━━ GIVEN PASSAGE

The planning department has also set up a busy year updating ordinances, developing a master signage plan for the downtown area, creating a preservation plan and designating historic landmarks, among a host of other goals.
The Lena Armstrong Public Library plans to use their 3 percent of the budget to create partnerships with the Belton Independent School District and local homeschooled students, as well as to complete the organization and renovation of their store room.
The city staff and council members wrapped up the presentations with a discussion of the proposed tax rate for 2016.
Finance Director Brandon Bozon proposed to keep the tax rate the same as last year at 65.98 cents per $100 valuation. This equates to a tax levy of $6.2 million from property taxes. A home valued at $142,601 would pay $941 in city taxes.
Municipal governments typically set tax rates somewhere between the effective and rollback rates.
The effective tax rate for Belton is 64.52 cents per $100 valuation. This is the rate that would produce the same amount of tax revenue as the previous year, regardless of growth. Council members seemed to agree that this option should not be considered due to the fast-paced growth in Belton, which is creating infrastructure and capital challenges.
The rollback tax rate is 68.58 cents. If taxes were levied from this option, it would provide the city with an estimated $6.49 million in tax revenue, while increasing taxes for the average homeowner by $37 over the proposed rate.

━━━━
━━ INFORMATION SUPPLIED

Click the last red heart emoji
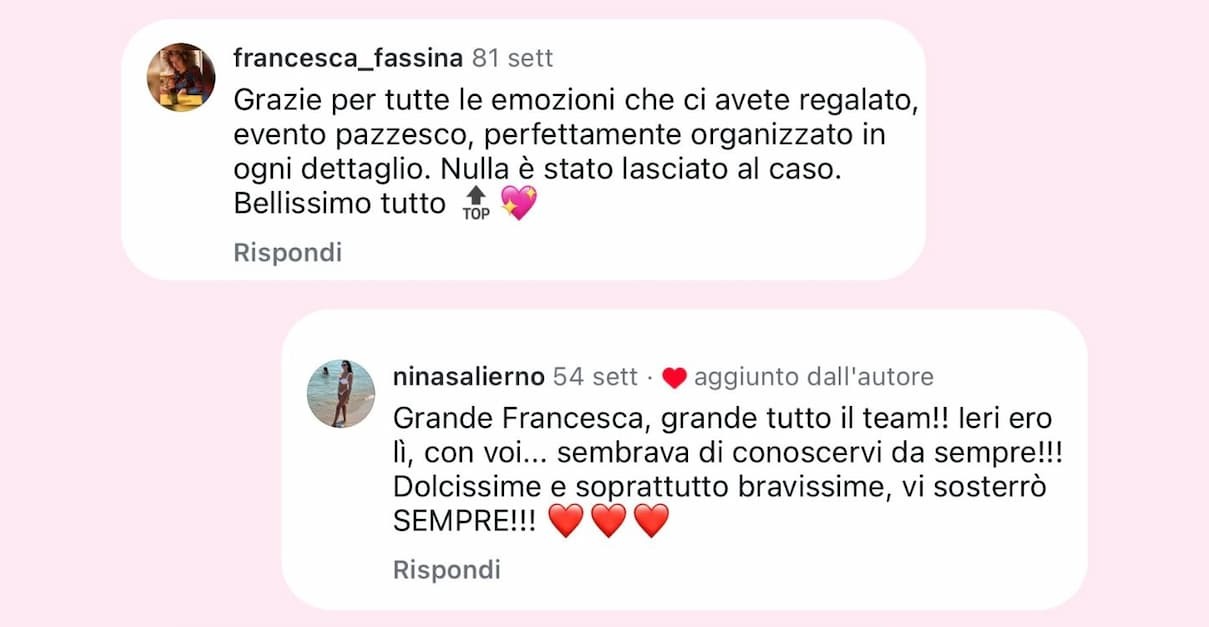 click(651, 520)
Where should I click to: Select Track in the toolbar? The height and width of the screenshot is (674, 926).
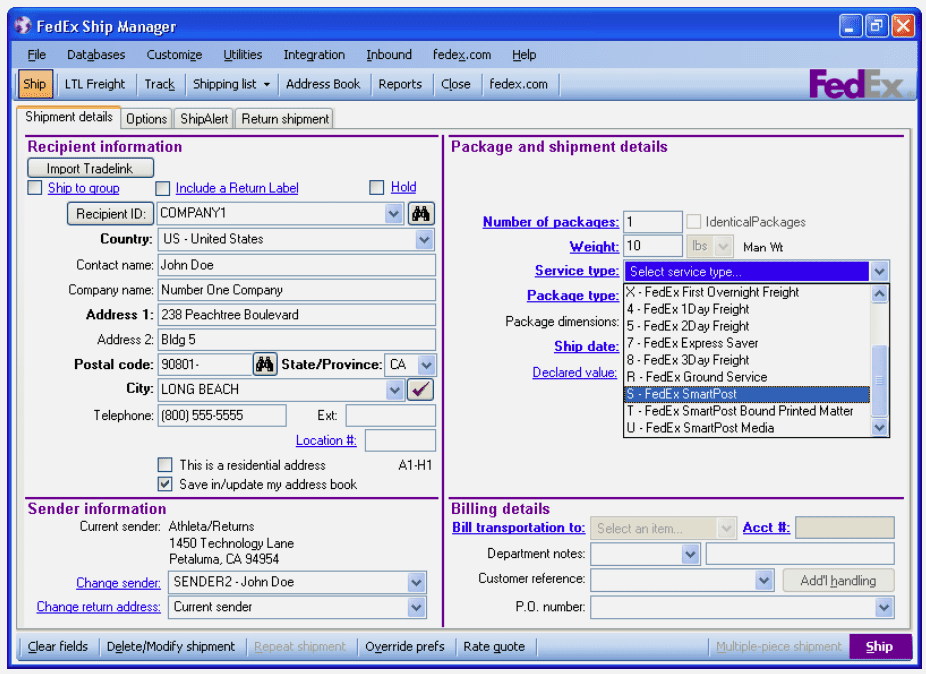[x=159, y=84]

━━━━
━━ INFORMATION SUPPLIED

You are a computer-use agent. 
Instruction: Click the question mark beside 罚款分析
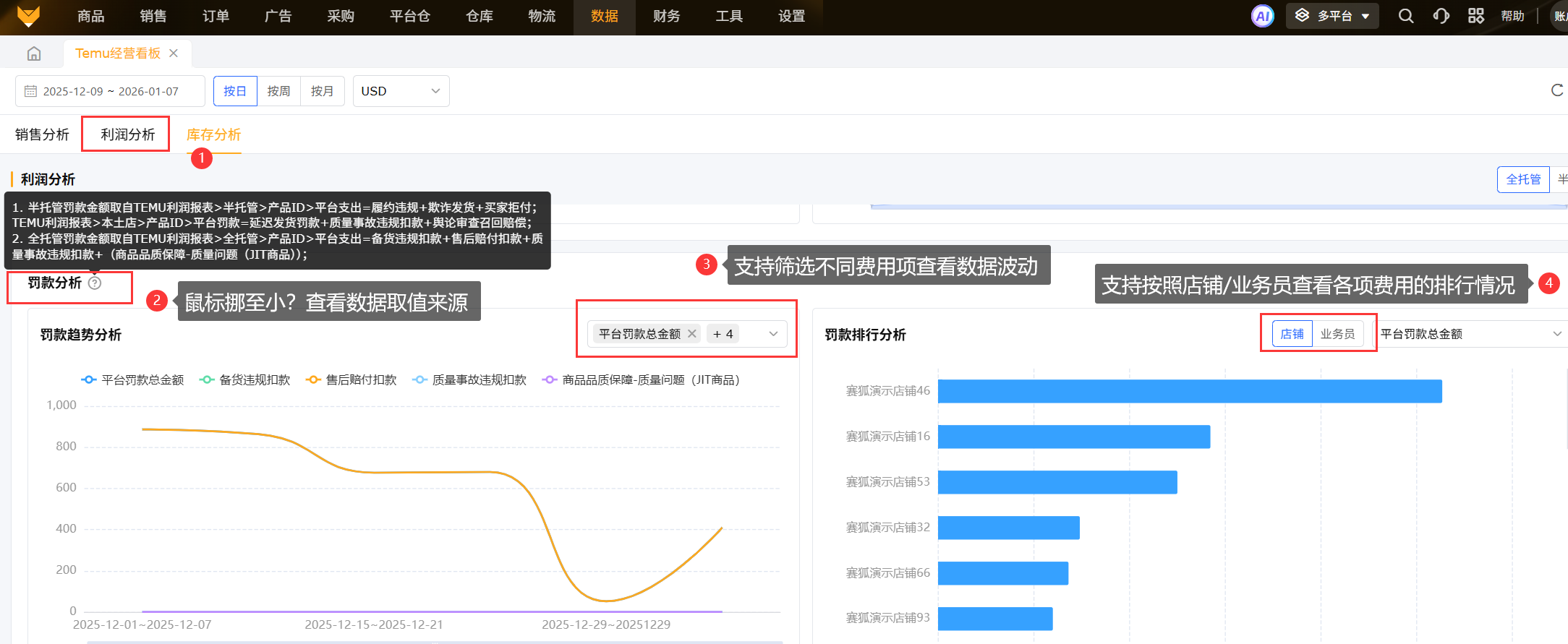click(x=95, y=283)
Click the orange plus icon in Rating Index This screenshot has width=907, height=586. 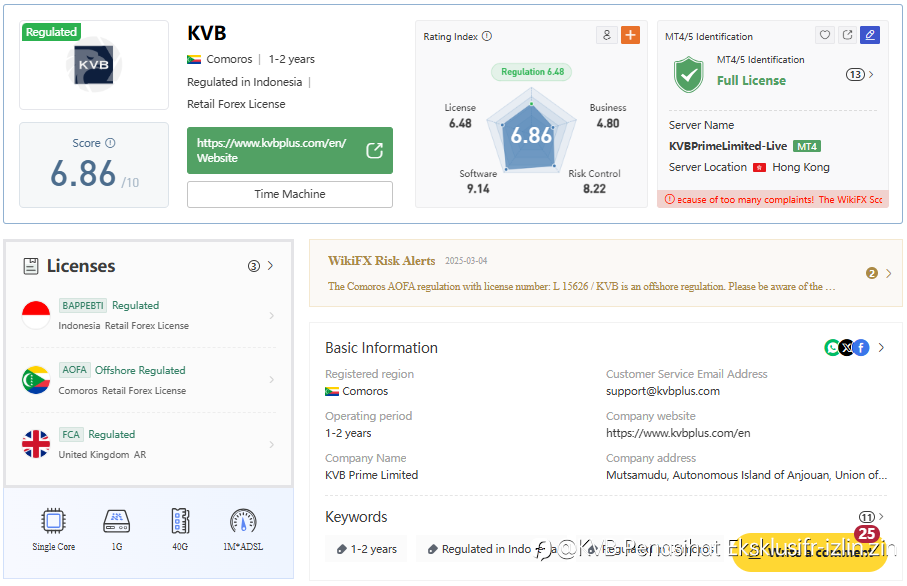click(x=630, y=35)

━━━━

(DIRECTIONS):
A: From the passage on Belton's budget, copy the text word for word, starting at "The rollback tax" and ending at "the proposed rate.".
B: In the passage on Belton's budget, what is Belton's effective tax rate?

(ANSWERS TO THIS EXERCISE):
A:
The rollback tax rate is 68.58 cents. If taxes were levied from this option, it would provide the city with an estimated $6.49 million in tax revenue, while increasing taxes for the average homeowner by $37 over the proposed rate.

B: 64.52 cents per $100 valuation